# chit chat



## MaidenScotland

The general lounge is available for general chit chat with other members from around the world.
http://www.expatforum.com/expats/expat-forum-lounge/
Why not pop in there and have a read or leave a comment?

Maiden:


----------



## Sofia Cooper

MaidenScotland said:


> The general lounge is available for general chit chat with other members from around the world.
> http://www.expatforum.com/expats/expat-forum-lounge/
> Why not pop in there and have a read or leave a comment?
> 
> Maiden:


 i would like to leave a nice comment about the general lounge , but it seems to run by the UAE girl gang lol .....and if you have not got your boxing gloves on, well dont go in ..but i guess that is what its really for....a good old boxing match lol .....i must remind myslef to look up the term chit chat, (joking)


----------



## Lanason

*I've been in the Lounge*



MaidenScotland said:


> The general lounge is available for general chit chat with other members from around the world.
> http://www.expatforum.com/expats/expat-forum-lounge/
> Why not pop in there and have a read or leave a comment?
> 
> Maiden:


Ok so I went in :boxing: blazing - I'll take no prisoners :boxing:

MS - you do realise what you've done now !!!!!!!!


----------



## Sofia Cooper

aqua said:


> Ok so I went in :boxing: blazing - I'll take no prisoners :boxing:
> 
> MS - you do realise what you've done now !!!!!!!!
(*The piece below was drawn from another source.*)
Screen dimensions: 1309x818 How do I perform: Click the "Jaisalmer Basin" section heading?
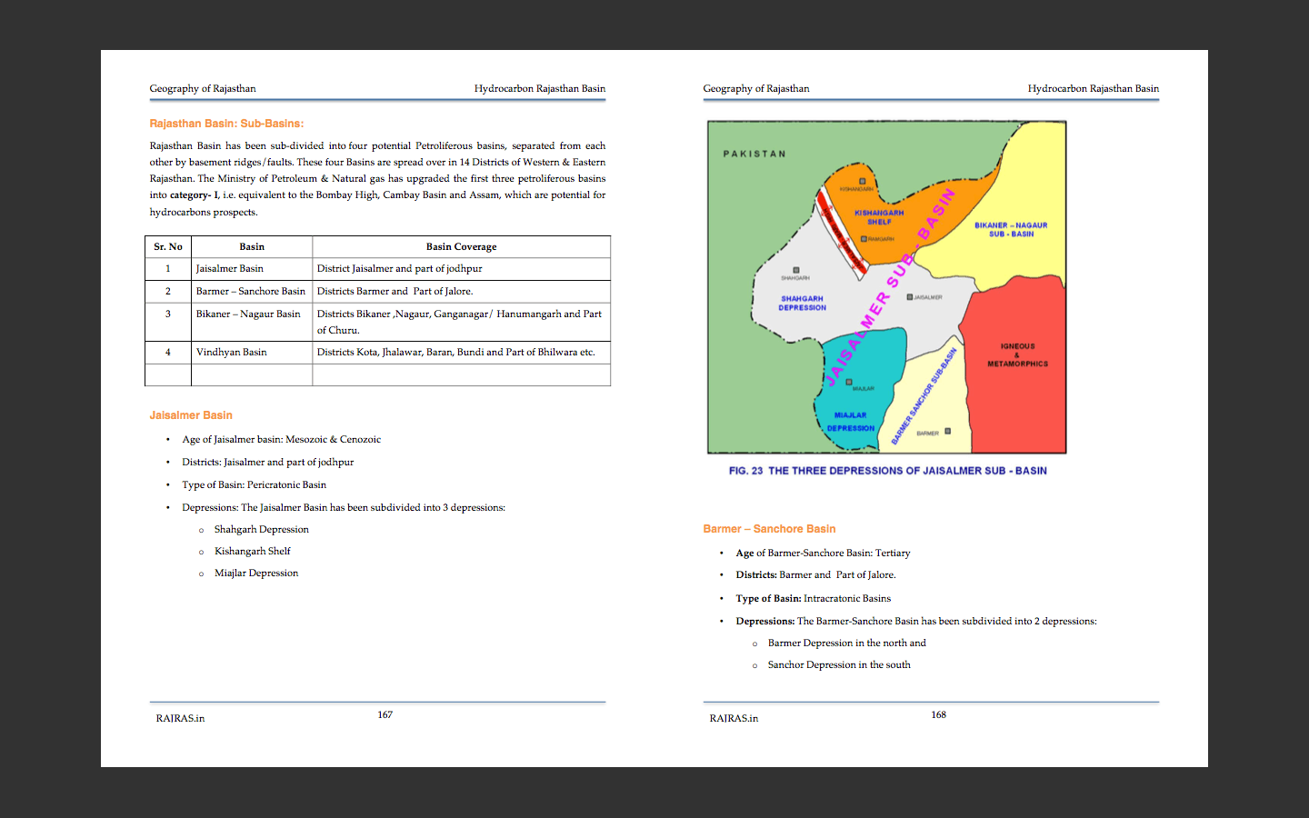pyautogui.click(x=191, y=414)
so you came out in one piece then :eyebrows .......i had my hair torn out looool ....(joking) ......put it this way ....its an experience ....


----------



## Lanason

Sofia Cooper said:


> so you came out in one piece then :eyebrows .......i had my hair torn out looool ....(joking) ......put it this way ....its an experience ....


bunch of wimmin together what else do you expect :clap2::clap2:


----------



## Sofia Cooper

aqua said:


> bunch of wimmin together what else do you expect :clap2::clap2:


  ...lol ....yes it was like being in the hairdressers !! ... lucky for me i do my own lol .....i still have srcatch marks on my face ...


----------



## Andy Capp

There are also a few blokes get in there you know, we aren't nearly as contentious....


----------



## Sofia Cooper

Andy Capp said:


> There are also a few blokes get in there you know, we aren't nearly as contentious....


 well hello Geordie .....today i thought i was back in my city on a Saturday night out lol ......if you get the pun....sure glad my nxt holiday is in Cuba ,,,,,,i dont think you will get what i mean .....hope they havnt followed you ...or was that the plan ??:boxing:


----------



## Andy Capp

Sofia Cooper said:


> well hello Geordie .....today i thought i was back in my city on a Saturday night out lol ......if you get the pun....sure glad my nxt holiday is in Cuba ,,,,,,i dont think you will get what i mean .....hope they havnt followed you ...or was that the plan ??:boxing:


Well as the Lounge is quiet I thought I'd do a quick tour....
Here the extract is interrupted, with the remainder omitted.